Mam tzw. "kaca",nie nie odnosi się on do spożytej ilości alkoholu,lecz takiego kaca w stosunku do TEGO anime. 
Bardzo związałam się z bohaterami i czuję pustkę po obejrzeniu ostatniego odcinka. 
Te uczucie powinno minąć z jakiś czas,ale wspomnienia zostaną. 
Na początku bardzo śmieszyły mnie zachowania,okoliczności i ogólnie wiele rzeczy ,ponieważ nie oglądałam anime od dłuższego czas,roku albo ponad ,więc nie mogłam się przyzwyczaić do humoru Japończyków,lecz jak piszę dopiero końcówka serii w pewien sposób zaangażowała mnie w całości. 

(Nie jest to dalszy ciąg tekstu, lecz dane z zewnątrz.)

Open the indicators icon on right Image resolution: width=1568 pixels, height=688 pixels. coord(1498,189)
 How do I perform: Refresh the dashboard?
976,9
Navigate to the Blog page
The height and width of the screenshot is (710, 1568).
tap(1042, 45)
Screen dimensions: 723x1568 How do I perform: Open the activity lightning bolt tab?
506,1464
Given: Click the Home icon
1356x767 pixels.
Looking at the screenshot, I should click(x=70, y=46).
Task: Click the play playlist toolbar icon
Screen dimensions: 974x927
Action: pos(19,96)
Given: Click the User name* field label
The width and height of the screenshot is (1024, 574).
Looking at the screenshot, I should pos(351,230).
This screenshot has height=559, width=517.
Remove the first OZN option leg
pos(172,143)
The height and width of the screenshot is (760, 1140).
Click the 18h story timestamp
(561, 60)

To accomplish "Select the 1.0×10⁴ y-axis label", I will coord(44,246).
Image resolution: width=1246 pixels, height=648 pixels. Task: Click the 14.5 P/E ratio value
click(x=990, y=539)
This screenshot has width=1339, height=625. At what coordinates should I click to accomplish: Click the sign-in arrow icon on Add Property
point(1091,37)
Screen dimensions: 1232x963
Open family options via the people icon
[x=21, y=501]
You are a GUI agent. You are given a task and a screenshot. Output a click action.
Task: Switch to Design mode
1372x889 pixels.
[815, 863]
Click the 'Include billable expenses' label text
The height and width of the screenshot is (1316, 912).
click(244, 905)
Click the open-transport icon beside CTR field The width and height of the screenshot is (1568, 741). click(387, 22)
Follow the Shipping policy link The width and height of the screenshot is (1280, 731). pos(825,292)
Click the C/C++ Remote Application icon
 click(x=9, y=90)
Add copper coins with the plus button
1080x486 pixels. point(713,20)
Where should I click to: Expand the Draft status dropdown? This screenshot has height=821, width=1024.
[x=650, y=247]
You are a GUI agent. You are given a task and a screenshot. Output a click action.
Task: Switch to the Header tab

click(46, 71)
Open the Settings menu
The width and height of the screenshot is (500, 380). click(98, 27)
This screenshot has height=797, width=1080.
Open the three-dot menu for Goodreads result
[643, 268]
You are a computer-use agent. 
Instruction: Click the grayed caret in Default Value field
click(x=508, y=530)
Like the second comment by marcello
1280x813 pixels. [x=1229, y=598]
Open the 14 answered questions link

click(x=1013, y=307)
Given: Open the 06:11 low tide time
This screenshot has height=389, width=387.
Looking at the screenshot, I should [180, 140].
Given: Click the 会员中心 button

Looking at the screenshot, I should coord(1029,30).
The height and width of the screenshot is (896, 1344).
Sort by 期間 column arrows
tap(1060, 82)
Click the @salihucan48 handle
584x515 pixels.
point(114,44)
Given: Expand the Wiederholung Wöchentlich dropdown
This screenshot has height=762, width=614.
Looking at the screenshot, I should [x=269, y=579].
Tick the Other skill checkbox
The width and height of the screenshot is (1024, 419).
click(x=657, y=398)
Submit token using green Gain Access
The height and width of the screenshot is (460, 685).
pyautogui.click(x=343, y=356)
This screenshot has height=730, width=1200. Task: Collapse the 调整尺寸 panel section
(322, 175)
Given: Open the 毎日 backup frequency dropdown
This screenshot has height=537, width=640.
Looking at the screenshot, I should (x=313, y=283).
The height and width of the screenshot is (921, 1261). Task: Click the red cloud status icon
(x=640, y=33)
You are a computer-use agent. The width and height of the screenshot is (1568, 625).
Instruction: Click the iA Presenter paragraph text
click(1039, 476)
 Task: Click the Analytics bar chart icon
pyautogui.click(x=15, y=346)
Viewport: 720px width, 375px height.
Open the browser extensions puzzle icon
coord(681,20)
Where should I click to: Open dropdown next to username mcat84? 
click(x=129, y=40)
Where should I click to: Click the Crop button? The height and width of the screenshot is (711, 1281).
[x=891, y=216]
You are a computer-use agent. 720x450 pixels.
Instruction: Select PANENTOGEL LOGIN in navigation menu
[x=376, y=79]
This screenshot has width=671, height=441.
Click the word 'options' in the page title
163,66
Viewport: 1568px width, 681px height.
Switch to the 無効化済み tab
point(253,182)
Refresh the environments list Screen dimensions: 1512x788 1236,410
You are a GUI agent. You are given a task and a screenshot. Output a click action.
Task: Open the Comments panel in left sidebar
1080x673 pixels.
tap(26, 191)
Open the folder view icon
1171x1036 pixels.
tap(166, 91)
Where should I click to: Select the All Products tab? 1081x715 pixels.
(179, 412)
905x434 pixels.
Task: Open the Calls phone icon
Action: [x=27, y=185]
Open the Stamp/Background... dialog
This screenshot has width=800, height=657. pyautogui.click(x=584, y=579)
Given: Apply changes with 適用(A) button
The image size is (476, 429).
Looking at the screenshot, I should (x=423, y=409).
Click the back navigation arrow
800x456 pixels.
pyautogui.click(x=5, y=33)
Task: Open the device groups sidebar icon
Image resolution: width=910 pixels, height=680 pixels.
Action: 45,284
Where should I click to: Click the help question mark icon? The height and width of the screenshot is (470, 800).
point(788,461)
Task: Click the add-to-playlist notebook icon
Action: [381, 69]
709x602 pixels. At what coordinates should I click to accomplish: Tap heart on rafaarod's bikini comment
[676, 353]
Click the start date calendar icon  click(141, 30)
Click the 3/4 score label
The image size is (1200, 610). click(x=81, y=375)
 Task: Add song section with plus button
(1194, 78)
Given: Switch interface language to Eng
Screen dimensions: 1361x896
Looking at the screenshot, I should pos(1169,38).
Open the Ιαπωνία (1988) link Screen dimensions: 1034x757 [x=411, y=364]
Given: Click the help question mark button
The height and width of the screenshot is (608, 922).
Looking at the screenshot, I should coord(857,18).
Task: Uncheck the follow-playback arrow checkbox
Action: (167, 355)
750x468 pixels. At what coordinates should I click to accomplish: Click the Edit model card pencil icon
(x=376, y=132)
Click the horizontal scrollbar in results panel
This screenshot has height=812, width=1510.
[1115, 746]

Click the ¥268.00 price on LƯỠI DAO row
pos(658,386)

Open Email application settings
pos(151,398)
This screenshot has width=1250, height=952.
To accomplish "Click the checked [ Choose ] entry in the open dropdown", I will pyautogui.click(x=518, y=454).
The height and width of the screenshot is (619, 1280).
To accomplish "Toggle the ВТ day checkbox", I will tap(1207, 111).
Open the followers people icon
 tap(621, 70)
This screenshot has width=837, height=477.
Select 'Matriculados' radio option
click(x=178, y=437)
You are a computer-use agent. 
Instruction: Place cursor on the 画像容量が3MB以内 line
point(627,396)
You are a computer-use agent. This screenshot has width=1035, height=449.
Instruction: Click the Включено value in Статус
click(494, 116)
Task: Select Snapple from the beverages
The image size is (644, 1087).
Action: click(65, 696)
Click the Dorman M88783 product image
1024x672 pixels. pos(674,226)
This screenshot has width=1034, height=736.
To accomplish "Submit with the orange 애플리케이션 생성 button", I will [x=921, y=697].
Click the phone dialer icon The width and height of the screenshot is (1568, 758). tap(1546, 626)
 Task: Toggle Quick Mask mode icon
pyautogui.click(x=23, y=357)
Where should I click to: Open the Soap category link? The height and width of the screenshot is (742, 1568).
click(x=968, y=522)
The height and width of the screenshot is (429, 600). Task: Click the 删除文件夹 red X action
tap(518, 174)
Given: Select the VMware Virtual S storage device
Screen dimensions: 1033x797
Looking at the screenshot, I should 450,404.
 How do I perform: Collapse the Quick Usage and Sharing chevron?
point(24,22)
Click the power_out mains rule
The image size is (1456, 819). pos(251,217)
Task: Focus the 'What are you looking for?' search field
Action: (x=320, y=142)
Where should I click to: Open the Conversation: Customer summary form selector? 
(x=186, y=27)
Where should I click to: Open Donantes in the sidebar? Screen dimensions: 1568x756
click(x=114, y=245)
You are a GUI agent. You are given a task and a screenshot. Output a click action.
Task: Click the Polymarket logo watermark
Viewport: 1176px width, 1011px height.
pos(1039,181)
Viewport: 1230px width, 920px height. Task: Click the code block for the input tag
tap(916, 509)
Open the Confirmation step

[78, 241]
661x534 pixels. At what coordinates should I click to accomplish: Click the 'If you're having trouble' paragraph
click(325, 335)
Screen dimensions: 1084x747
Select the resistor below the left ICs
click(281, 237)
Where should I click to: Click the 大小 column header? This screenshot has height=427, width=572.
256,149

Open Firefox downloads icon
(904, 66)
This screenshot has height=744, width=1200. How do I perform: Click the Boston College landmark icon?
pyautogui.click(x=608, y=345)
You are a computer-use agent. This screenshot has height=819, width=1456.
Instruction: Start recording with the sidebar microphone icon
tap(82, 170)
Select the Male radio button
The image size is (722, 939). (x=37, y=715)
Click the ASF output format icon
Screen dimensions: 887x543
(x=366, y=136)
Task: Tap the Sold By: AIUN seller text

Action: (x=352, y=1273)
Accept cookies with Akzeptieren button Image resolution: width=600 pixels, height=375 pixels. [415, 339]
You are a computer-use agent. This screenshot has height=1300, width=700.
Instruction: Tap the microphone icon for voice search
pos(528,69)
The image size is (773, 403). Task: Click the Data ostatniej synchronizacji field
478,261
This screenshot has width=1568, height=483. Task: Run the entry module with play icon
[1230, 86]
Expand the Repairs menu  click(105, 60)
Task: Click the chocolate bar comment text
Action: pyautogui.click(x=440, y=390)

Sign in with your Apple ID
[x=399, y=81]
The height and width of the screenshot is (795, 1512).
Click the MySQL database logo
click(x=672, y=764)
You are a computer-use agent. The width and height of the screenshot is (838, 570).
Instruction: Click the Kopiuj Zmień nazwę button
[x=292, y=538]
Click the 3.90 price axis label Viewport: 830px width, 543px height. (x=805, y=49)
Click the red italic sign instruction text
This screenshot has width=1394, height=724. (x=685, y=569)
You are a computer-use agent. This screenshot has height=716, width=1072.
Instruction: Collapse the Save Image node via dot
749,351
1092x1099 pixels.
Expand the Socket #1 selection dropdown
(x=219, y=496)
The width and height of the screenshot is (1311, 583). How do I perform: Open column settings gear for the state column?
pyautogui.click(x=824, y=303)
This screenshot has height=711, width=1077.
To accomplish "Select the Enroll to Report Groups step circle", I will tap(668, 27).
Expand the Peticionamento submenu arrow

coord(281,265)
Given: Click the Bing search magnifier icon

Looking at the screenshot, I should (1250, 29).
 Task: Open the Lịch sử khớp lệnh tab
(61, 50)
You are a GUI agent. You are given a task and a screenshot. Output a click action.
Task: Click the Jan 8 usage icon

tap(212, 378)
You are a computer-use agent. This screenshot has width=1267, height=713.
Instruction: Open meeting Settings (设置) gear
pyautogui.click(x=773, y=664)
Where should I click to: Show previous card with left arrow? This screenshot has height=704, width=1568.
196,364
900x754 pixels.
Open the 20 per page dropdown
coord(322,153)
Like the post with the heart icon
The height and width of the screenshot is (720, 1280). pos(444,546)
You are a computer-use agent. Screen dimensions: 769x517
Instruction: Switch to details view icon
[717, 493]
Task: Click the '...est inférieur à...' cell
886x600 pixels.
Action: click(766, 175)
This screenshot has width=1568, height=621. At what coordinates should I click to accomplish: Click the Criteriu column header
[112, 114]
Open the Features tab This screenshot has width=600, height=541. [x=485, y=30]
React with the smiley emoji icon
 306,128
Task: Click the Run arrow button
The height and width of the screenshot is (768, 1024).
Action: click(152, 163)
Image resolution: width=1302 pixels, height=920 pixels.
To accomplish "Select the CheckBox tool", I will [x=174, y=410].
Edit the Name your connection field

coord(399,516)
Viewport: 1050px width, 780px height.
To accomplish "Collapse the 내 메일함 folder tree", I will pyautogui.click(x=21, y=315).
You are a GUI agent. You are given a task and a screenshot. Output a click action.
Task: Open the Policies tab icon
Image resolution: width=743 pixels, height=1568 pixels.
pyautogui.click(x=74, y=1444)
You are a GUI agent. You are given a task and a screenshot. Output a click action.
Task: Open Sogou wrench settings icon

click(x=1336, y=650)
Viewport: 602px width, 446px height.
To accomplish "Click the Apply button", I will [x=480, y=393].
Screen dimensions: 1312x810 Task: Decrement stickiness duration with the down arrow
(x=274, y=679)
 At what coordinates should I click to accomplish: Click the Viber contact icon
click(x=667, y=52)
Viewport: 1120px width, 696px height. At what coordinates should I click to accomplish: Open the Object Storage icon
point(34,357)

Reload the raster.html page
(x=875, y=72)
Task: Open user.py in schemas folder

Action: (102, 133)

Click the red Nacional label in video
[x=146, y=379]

Gdyby nie oschłość głównego bohatera i jego małej metamorfozie pewnie porzuciłabym serię po 1 lub 2 odcinkach. 
Brakowało mi jednak jakiś większych refleksji ze strony Naokiego,wiem ,że miał problemy z okazywaniem uczuć no ale bez przesady. 
Przyśpieszenie akcji w połowie też było trochę nienaturalne i mogłoby przebiegać zgodnie z prędkością pierwszej części serii. 
A propo Kotoko : czy ona była brzydka?Czemu wielu bohaterów anime uważała ją za nieatrakcyjną? 
W czasie ciąży wyglądała trochę abstrakcyjnie,ale według mnie była jedną z ładniejszych charakterów tego tytułu. 
A co mnie OKROPNIE zirytowało? 
 To córka naszej parki. 
Wiem " córeczka tatusia",ale żeby rywalizowała o niego z matką?! 
I czemu kiedy ich córka spytała się Naokiego kogo kocha bardziej to powiedział,że ją? 
Kobietę kocha się inaczej ,a dziecko inaczej i nie powinno się przyznawać do czegoś takiego. 
Myślę ,że Naoki kochał Kotoko ,lecz nie była to miłość namiętna jak miłość Romea do Julii. 
 Naoki nie zatracił się w całości w tej miłości. 
Może też o tym świadczyć to ,że cały czas mieszkają z rodzicami. 
Koniec końców ,jednak mimo moich uwag to seria ląduje w ulubionych. 
Gdyby nie była taka wyjątkowa czy rozwodziłabym się tak nad nią???? 
 
 
I teraz mam pytanie : ktoś zna podobną poważniejszą serię z ZAKOŃCZENIEM (nienawidzę urwania anime ,bez zakończenia). 
Niektóre wypowiedzi czytałam pod tym anime,ale większość tytułów oglądałam/kojarzę.